While in many cases this inquiry “involves a detailed analysis of the distinct nature of a series of uninterrupted offenses, see, e.g., [Murphy, 107 F.3d at 1208-10], this is not one of those cases.” United States v. Brown, 306 Fed.Appx. 941, 942 (6th Cir.2009) (unpublished). We previously rejected Hines’s close-in-time argument in United States v. Brady, 988 F.2d 664 (6th Cir.1993) (en banc). Sitting en banc, we held “that offenses committed by a defendant at different times and places and against different victims, although committed within less than an hour of each other, are separate and distinct criminal episodes and that convictions for those crimes should be counted as separate predicate convictions under § 924(e)(1).” Id.

In Brady, two of the defendant’s predicate convictions were for robberies that occurred on the same night. Id. at 666. Specifically, on December 22, 1976, the defendant brandished a sawed-off shotgun and robbed several women at the Mack Avenue Beauty Shop. Id. This robbery occurred at approximately 9:30 p.m. Id. Thirty minutes later, the defendant entered the Club Continental Bar. Id. About fifteen minutes later, he brandished the same weapon, robbed several people, and shot a woman in the leg. Id. The defendant argued that his two prior convictions for armed robbery “should count only as one predicate offense because they represented] a single, continuous crime spree rather than two separate offenses. [The defendant] focuse[d] on the thirty to forty-five minute time period that separated the two offenses and argue[d] that close proximity in time merges otherwise distinct offenses for purposes of determining predicates under § 924(e)(1).” Id. at 668.

We rejected this argument because the defendant’s crimes were committed “against different victims at different places and at distinctly different times” and he had successfully completed his first robbery and escaped from the beauty shop before he committed the second robbery at the bar. Id. at 669. According to our en banc court,

while [the] defendant [ ] sat at the Club Continental Bar with his concealed shotgun, he could have decided that the one robbery ... was enough for the evening. Instead, he decided to rob again, and, after robbing the patrons of the bar, he shot one female patron in the leg. Thus, seen from either an objective or subjective point of view, [the] defendantfs] crimes were separate episodes.

Id. at 669-70.

Hines does not challenge on appeal that his predicate offenses occurred at different locations, at separate times, and involved different victims. Most importantly, he escaped each robbery safely before deciding to resume his criminal activity. Under these circumstances, we hold that Brady controls Hines’s argument. Moreover, in the district court during the sentencing hearing, Hines’s counsel stated that “legally speaking under the law, yes .... [t]here are four criminal episodes” Counsel also conceded that Brady was controlling precedent, arguing “that the Brady decision was in error and that we are preserving this issue for the purpose of appeal to try to change the court of appeals mind about that case law.”

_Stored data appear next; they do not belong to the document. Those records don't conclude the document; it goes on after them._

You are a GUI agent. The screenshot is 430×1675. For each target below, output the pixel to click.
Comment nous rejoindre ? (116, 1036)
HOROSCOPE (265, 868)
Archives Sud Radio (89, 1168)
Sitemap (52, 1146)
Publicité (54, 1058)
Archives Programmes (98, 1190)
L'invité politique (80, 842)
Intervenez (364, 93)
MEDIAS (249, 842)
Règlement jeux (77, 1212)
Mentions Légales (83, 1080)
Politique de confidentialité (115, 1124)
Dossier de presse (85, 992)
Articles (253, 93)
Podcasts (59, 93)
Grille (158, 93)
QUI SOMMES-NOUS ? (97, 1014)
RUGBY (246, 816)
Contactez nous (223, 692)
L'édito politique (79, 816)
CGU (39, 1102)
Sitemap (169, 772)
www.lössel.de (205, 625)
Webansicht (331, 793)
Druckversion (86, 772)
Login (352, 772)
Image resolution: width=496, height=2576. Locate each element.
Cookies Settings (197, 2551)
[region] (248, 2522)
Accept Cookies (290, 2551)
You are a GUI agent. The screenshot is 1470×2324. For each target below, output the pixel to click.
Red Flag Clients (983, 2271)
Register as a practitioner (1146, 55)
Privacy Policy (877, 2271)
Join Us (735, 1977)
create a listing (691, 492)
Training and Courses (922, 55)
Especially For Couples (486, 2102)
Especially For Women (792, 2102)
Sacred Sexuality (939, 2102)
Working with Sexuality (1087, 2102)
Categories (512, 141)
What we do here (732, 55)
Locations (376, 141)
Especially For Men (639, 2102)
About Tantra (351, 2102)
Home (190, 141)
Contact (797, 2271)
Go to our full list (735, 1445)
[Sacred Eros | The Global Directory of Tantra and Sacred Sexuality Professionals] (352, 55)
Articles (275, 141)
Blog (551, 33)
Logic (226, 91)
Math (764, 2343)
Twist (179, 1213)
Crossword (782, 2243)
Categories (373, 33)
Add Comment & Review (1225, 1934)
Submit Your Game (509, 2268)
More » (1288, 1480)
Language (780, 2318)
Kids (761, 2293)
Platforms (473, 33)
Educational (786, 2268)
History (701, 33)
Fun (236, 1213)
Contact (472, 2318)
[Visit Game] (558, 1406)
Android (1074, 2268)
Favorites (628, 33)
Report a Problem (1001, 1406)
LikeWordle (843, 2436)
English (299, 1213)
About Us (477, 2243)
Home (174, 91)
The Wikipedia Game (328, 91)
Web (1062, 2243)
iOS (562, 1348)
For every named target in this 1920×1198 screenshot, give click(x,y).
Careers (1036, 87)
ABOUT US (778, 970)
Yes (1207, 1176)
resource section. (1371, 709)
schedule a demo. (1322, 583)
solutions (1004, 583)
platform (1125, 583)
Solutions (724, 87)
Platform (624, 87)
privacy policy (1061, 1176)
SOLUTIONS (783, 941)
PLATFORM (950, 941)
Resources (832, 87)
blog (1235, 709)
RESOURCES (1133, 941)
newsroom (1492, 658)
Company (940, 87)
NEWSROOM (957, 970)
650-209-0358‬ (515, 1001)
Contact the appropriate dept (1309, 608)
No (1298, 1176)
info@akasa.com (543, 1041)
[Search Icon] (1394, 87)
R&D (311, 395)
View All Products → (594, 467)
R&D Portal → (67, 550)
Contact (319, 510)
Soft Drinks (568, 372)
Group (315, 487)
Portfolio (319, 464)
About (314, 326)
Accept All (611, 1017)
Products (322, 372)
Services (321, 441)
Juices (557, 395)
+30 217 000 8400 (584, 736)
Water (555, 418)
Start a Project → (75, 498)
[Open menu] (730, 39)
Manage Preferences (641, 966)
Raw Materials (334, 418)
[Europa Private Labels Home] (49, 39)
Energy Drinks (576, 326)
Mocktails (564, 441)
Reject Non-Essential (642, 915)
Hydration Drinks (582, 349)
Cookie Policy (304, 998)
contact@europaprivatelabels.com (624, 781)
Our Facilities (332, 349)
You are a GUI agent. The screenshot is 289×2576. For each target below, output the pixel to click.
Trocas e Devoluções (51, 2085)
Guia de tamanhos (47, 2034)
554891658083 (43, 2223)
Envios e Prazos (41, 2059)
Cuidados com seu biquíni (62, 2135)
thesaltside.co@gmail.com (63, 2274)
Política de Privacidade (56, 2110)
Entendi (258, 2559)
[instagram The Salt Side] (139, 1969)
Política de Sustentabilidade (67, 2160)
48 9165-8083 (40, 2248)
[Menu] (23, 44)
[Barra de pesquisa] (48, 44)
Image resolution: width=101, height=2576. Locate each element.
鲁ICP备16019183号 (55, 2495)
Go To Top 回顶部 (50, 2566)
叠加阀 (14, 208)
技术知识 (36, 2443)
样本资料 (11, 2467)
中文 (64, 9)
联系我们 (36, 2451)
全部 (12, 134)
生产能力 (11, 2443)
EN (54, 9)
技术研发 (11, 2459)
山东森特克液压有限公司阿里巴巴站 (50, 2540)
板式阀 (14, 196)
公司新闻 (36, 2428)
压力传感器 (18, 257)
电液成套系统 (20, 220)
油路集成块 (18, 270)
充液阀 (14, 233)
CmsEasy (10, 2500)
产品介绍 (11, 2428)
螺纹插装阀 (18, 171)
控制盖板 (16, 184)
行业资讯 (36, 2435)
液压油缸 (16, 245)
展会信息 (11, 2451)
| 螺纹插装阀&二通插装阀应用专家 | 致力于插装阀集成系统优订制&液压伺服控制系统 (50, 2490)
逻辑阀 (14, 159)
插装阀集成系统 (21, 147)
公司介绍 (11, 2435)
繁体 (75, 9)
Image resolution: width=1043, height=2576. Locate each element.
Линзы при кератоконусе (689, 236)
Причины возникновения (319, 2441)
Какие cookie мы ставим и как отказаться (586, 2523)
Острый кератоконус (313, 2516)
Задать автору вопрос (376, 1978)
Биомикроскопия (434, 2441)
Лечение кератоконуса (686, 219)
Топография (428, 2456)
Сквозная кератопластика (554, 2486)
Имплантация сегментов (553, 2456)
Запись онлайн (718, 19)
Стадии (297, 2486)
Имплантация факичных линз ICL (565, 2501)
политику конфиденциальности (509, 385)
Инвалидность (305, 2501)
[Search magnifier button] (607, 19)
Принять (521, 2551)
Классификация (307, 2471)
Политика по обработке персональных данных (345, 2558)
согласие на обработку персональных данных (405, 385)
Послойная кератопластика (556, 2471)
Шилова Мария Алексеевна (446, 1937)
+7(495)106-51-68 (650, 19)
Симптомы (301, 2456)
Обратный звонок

It is a well-established rule that a panel of this court may not overrule a prior published decision absent en banc review or an intervening and binding change in the state of the law. See Rutherford v. Columbia Gas, 575 F.3d 616, 619 (6th Cir. 2009); Salmi v. Sec’y of Health & Human Servs., 774 F.2d 685, 689 (6th Cir.1985). The Brady decision is a published en banc opinion and remains controlling authority.

III.

For these reasons, we affirm Hines’s sentence. 
      
      . Hines has not argued that the district court erred in concluding that each of his predicate aggravated robbery convictions are violent felonies under 18 U.S.C. § 924(e). Accordingly, we deem the issue forfeited. United States v. Johnson, 440 F.3d 832, 845-46 (6th Cir.2006) ("[A]n appellant abandons all issues not raised and argued in its initial brief on appeal[.]”) (internal quotation marks and citations omitted).